* [What to produce]
Locate each line in the records containing "element". Copy it.

* [Working data]
Content starts

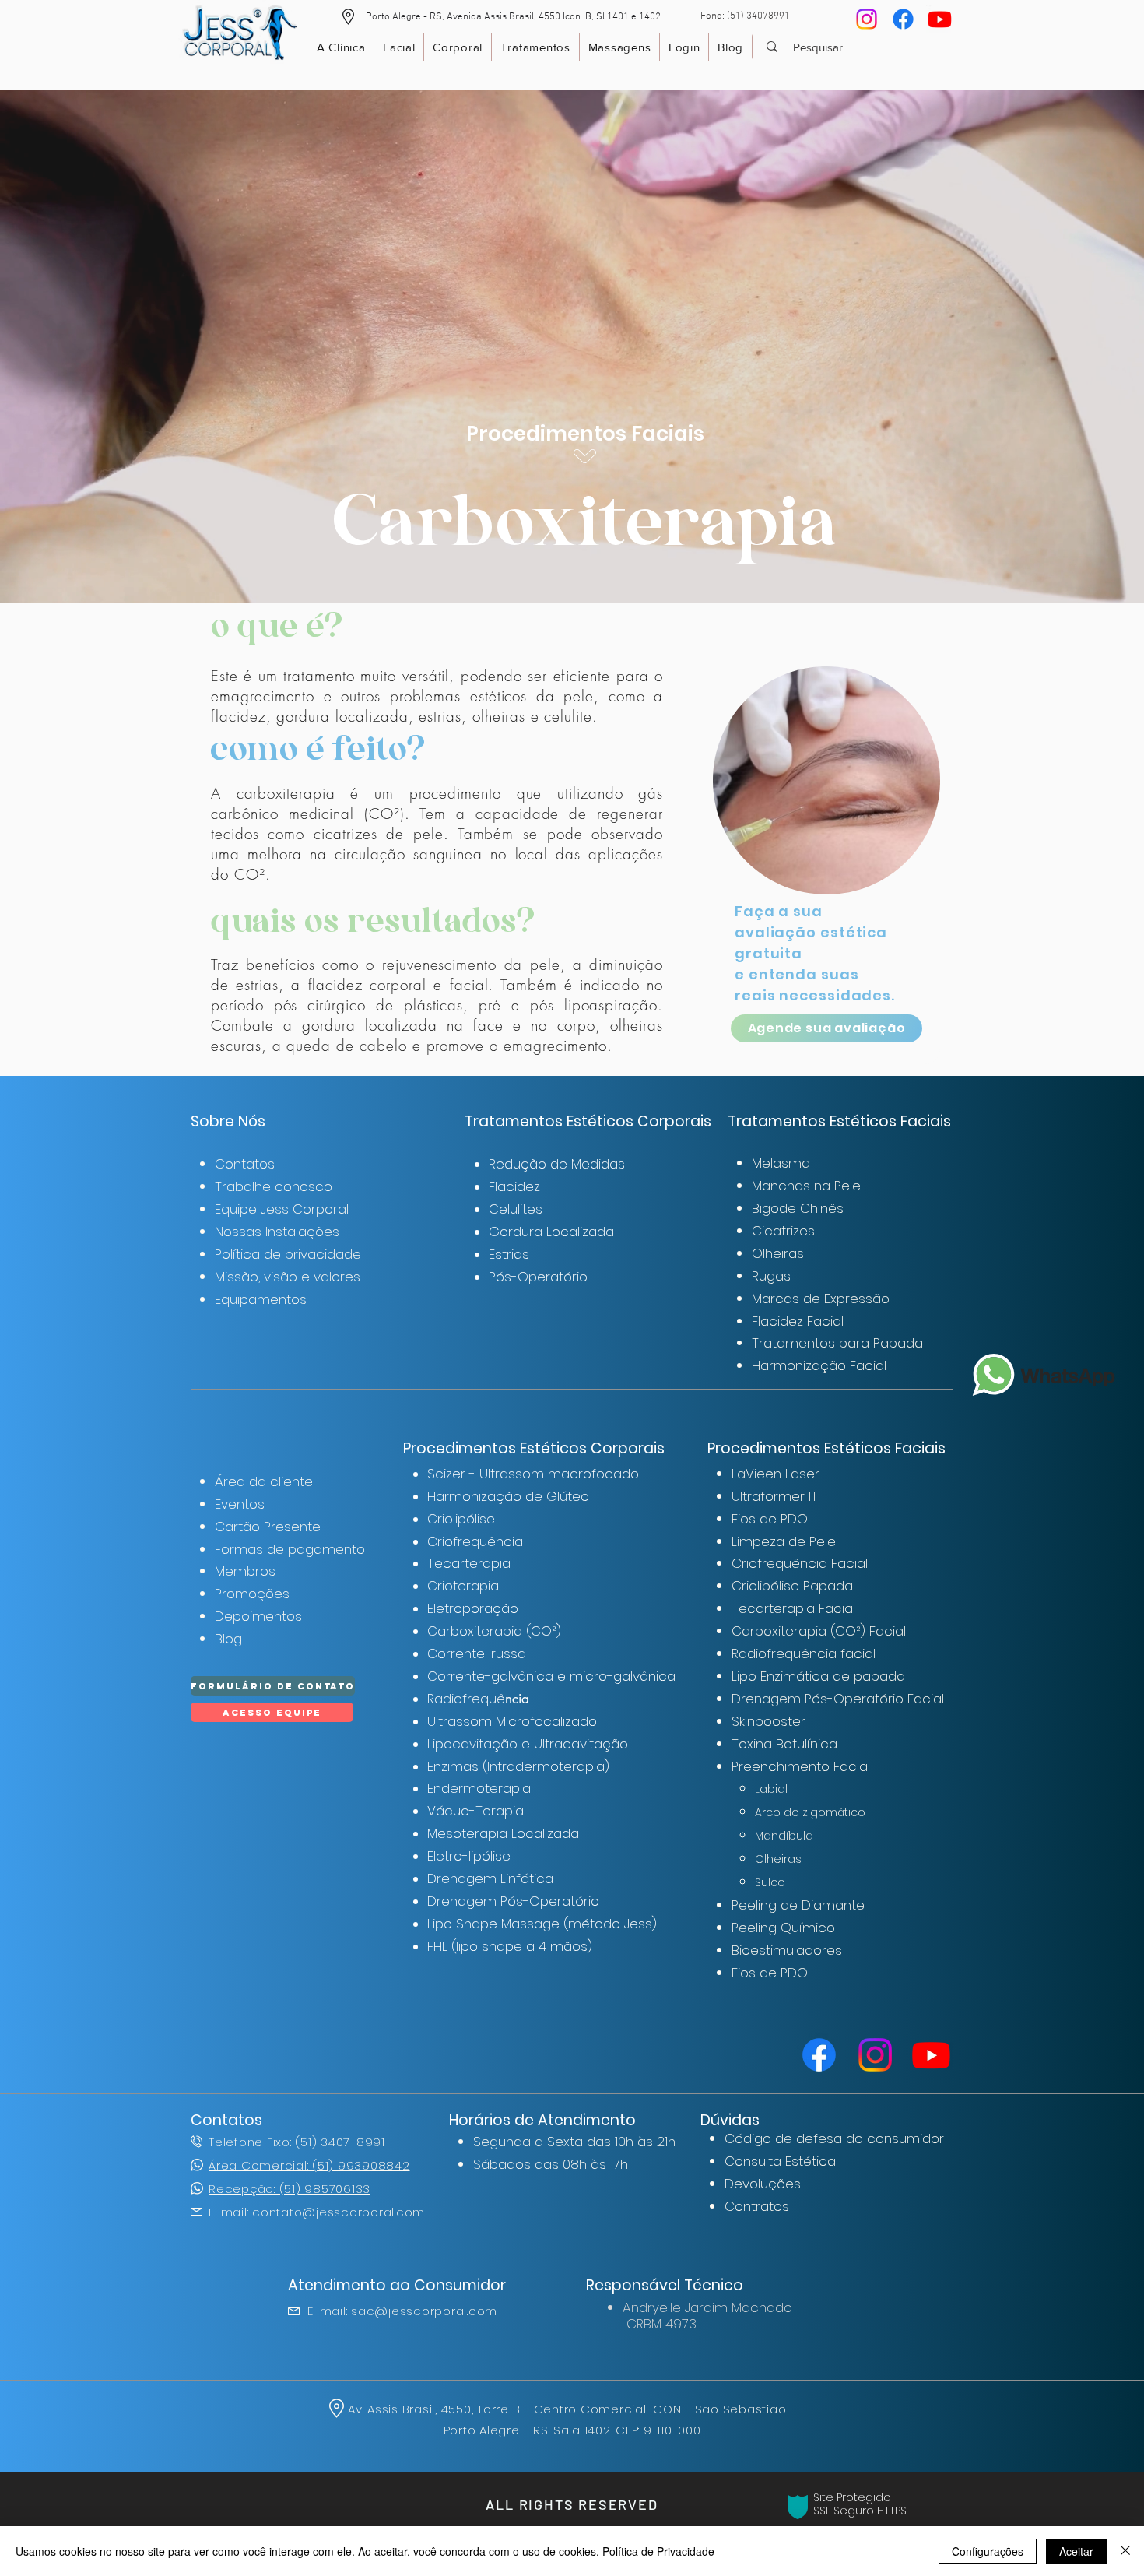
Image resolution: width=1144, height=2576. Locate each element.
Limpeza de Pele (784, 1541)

Content ends
Content starts

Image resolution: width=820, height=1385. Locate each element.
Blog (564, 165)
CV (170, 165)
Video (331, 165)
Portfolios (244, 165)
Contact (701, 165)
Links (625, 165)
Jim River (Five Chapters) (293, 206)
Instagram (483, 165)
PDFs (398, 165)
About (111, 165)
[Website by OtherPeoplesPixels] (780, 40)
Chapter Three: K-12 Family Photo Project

Content ends

* [Finished exercise]
Image resolution: width=1144, height=2576. Locate each element.
Image resolution: width=820, height=1385. Locate each element.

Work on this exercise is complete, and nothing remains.